“La mia decisione di fare un passo indietro rispetto alla candidatura a presidente della commissione banche non dipende in alcuna misura dalla posizione lavorativa di mio figlio e, men che mai, da un inesistente conflitto di interesse. L’unica ed esclusiva ragione che mi ha spinto a compiere questo passo è stata quella di non fornire più alcun alibi: la commissione deve assolutamente partire, il prima possibile”. Lo ha scritto in un post pubblicato su Facebook il senatore del Movimento 5 Stelle Elio Lannutti.
Si marcia, dunque, verso l’intesa sulla commissione banche. Luigi Di Maio, dopo giorni di polemiche, annuncia il “passo di lato” di Lannutti dalla presidenza della Commissione banche fornendo così il suo volto più dialogante al Pd. E’ il segno di una relativa tregua che, dopo l’arrivo di Beppe Grillo a Roma, sembra caratterizzare la fine dell’anno della maggioranza. E il premier Giuseppe Conte può guardare con una certa fiducia a quell’aggiornamento dell’agenda di governo che, nei piani di Palazzo Chigi, servirà anche a rilanciare la maggioranza.

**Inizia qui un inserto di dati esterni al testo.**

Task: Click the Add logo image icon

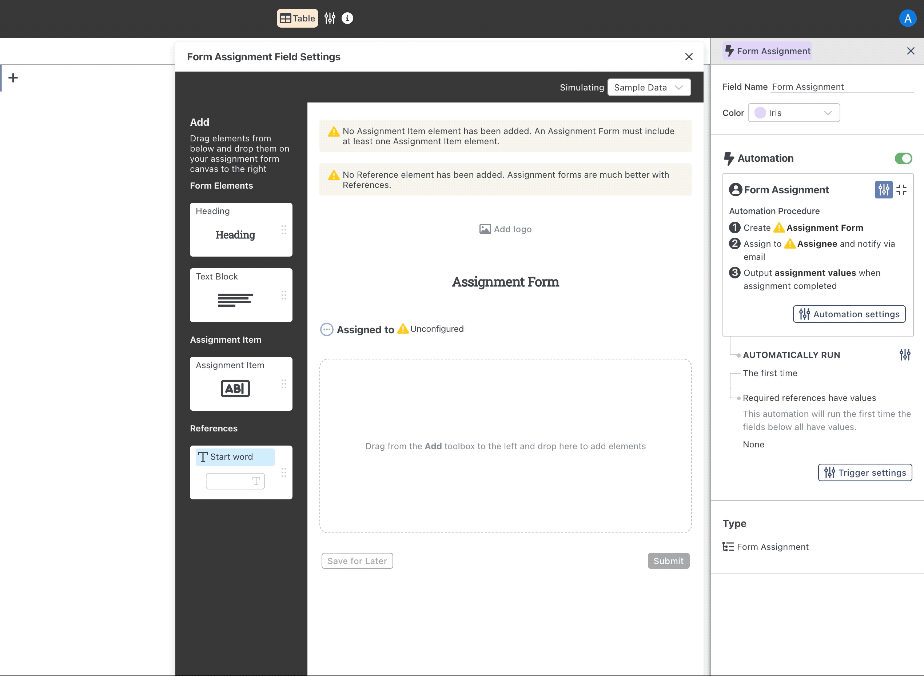Action: [485, 229]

Difficile, tuttavia, che la vera e propria verifica dell’esecutivo possano avere luogo prima delle elezioni in Emilia-Romagna e Calabria. Diverse fonti della maggioranza si dicono via via più convinte che, fino al 26 gennaio, non ci sarà spazio per il momento della verità. Di Maio annuncia il ritiro di Lannutti in tv, nel salotto di Bruno Vespa. Un ritiro volontario, ci tiene a dire il capo politico, ben consapevole che, tuttavia, con il senatore M5s l’accordo con i Dem era impossibile. E ora gli occhi sono puntati sui secondi più votati dal M5s, il deputato Alvise Maniero e la presidente della commissione Finanze Carla Ruocco. Senza escludere dalla gara il Questore del Senato Laura Bottici e il deputato Raphael Raduzzi. L’accordo con il Pd ora è alla portata. La presidenza resterebbe comunque al M5s e si potrebbe incrociare con una girandola di nuove nomine (in sostituzione di Ruocco o di Bottici) e con l’elezione del presidente della commissione sui fatti di Forteto. Intesa che sarà concretizzata a gennaio, mese comunque decisivo per Conte: all’inizio del 2020 il premier lancerà il decreto sul “cantiere Taranto” – dove si potrebbe recare alla metà del mese – e conta di trovare un punto di caduta anche sul nodo prescrizione. Nelle prossime ore – o venerdì – un vertice di maggioranza sulla giustizia potrebbe invece trovare l’intesa sul dossier intercettazioni: il suo rinvio dovrebbe andare nel milleproroghe, che il Cdm varerà venerdì. Ma sarà un rinvio meramente tecnico, al quale il Pd vuole accompagnare un accordo politico.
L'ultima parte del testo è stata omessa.